The cross-bill relies upon a deed from R. A. Davis and wife to the appellants, dated December 23, 1926, and recorded December 28, 1926. At that time the record title was in the appellee and so remained until it executed a deed to Davis December 31, 1926, some days after the execution and recordation *Page 423 
of appellants' deed from said Davis. Appellants claim, however, that, notwithstanding the execution of the deed of December 31, 1926, by the appellee to Davis, it had in fact previously made a deed to him, that is, prior to September 28, 1926, and that said Davis, therefore, had the legal title to the land when deeding it to them December 23, 1926. It is also averred that said deed was lost or stolen and never put on record. The cross-bill does not fully set out the deed or the substance thereof, and, from aught appearing, it may have disclosed that the purchase money had not been paid in full, or that the appellee had a lien or claim on the land. A party relying on a lost deed, among other things, must show when and to whom the deed was delivered, the consideration paid, and by whom, the title or interest conveyed, and by whom lost. Torrent Fire Engine Co. No. 5 v. City of Mobile, 101 Ala. 559, 14 So. 557. The trial court did not err in sustaining the demurrer to the cross-bill as originally filed.
The cross-bill was subsequently amended, not so as to cure the defect above pointed out, but so as to show that appellants were innocent purchasers as against appellee's mortgage; that is, that notwithstanding they got their deed December 23, 1926, when the legal title was not in Davis, they did not part with all the purchase price for the land until subsequent to said date and after an examination of an abstract of title disclosing the title into Davis as by the deed of December 31, 1926, and which said deed did not disclose the existence of a vendor's lien and that they were ignorant of any claim or lien of the appellee upon the land.
The appellants having a deed to the lot, the deed to Davis of December 31st, got the title into him which inured to them under their former purchase from said Davis. When the purchaser, in fact, acquires the legal title and pays the purchase money, or a part of it, without notice of a prior claim, he is protected to the extent of the purchase money paid before notice. Paul v. McPherrin, 48 Colo. 522, 111 P. 59, 21 Ann. Cas. 460, note 463. When the appellants purchased December the 23d, and the legal title was not in their grantor, they got a mere equity and assumed the risk as to the infirmities of his title, but if they protected themselves by withholding the purchase money, or a part thereof, and did not pay it over until he acquired the legal title, they were to this extent protected as against any outstanding claim or lien of which they had no notice.
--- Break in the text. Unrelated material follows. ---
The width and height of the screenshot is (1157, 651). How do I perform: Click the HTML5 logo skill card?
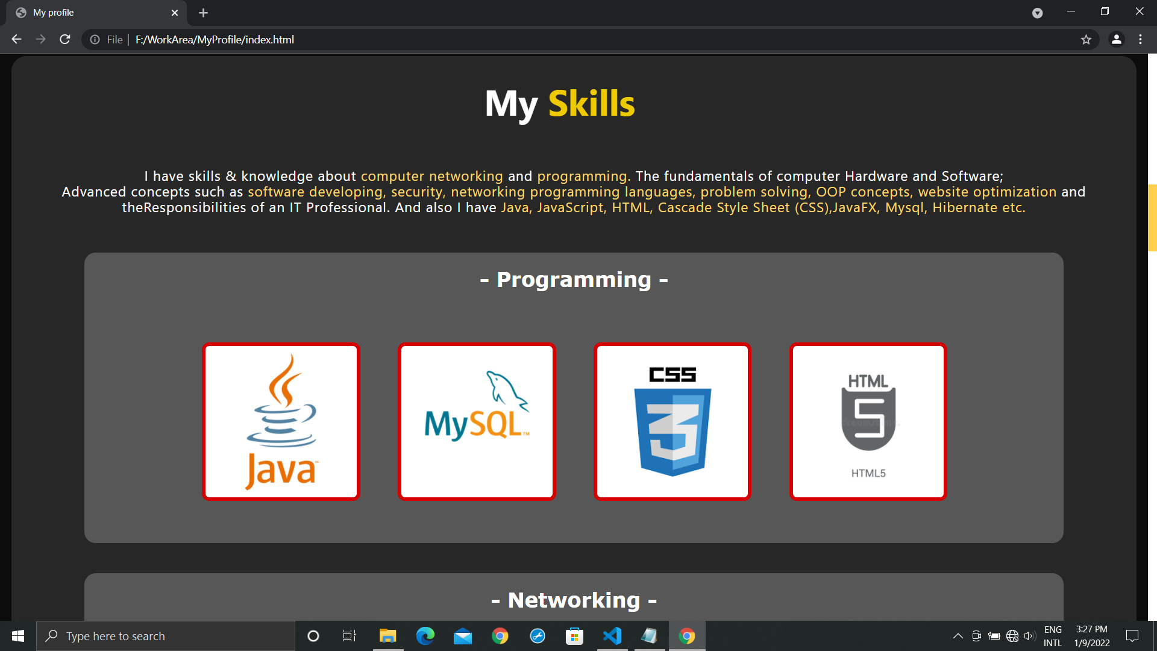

We think the cross-bill as last amended shows that the appellants were innocent purchasers to the extent of the $10,000 mortgage, which they transferred as part of the purchase price after appellee deeded the land to Davis December 31st, and, this being so, the circuit court erred in sustaining the demurrer to the said cross-bill as last amended, and the decree is reversed, and the cause is remanded.
Reversed and remanded.
SAYRE, THOMAS, and FOSTER, JJ., concur.